A couple of weeks ago I was checking out Angela Knight’s blog and she recommended a writing book by Karen Wiesner that sounded interesting. I put it on my Christmas list for hubby, which he didn’t get (he HATES trying to buy books for me) but he did give me a nice big gift card to B&N. So I promptly went and purchased this book. I’m about a third of the way through it and so far I’m really liking it. For me, it’s making me focus working out all my plot lines and making sure they mesh before I even write Chapter One on a page.
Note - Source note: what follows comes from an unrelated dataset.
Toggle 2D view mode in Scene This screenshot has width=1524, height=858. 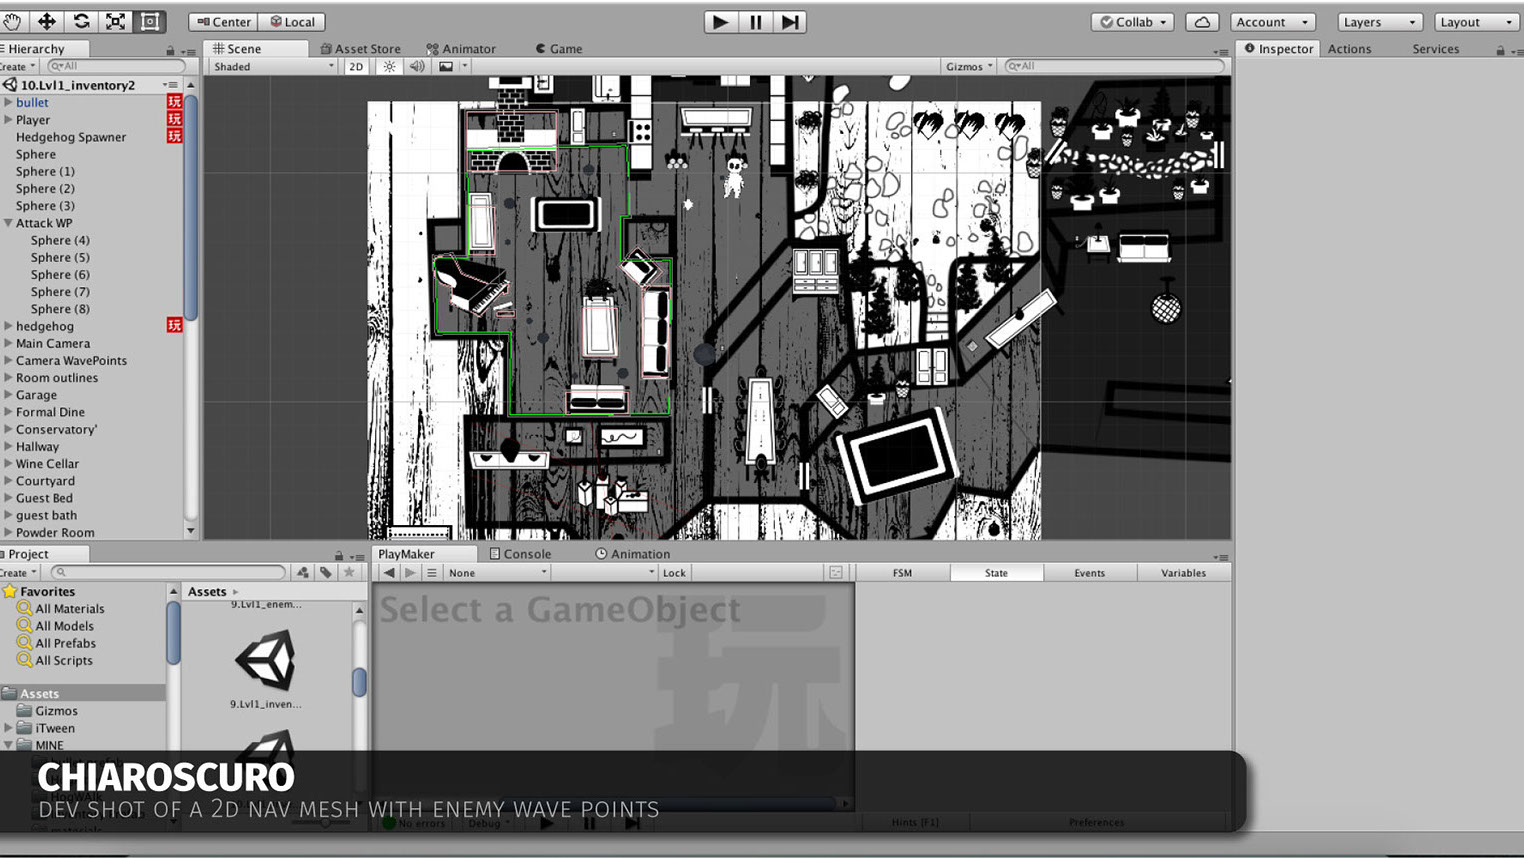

I’ve done Candace Haven’s Fast Draft Course and that was great. But I just had an idea in my head and ran with it. I always seem to get stuck in the middle trying to figure out how to make it work with the ending in my head. Karen Wiesner’s book forces you to focus on the middle and lay it all out in a very detailed outline. She says by the end of the outlining you really have a first draft. And I can see where she says that, you detail the outline so far that all you really need to do is just go in and write the actual scenes. You’ve already put in what is supposed to happen in it. Her method has worked all the details out that have plagued me during my previous attempts. So I took a story idea and I'm running with the new system. I’ll keep you posted on my progress.

What system seems to work the best for you?

3 comments:

Leah Braemel said...

I've heard that book mentioned at a conference I went to and the speaker used it. Then another course I took mentioned it as well. Since this is the third mention of it, I'm starting to think it's a book I'd better look into.

Good to hear everyone's a bit better healthwise and you enjoyed your sleep-ins. Always a good thing.

Leah Braemel said...

By the way, if you stop by my blog, Miss M stars in a slideshow over there.

Dani said...

Hi there!

Sorry I've been silent lately. The sleep-ins have great. I so miss them. I haven't adjusted all that well yet. I only got 4 hours sleep last night.

The book is pretty good. She even has a chapter that devotes her attention to works that are in process where the writer gets stuck and shows how to go back outline it and then finish the plotting.

If you don't get anxious and rush out, I'll try to send it to you when I'm done.

BTW - Thanks on the mentions. I got to read them but since I had Miss M I didn't get to spend a lot of time on the blogs. Trying to catch up these next two weeks.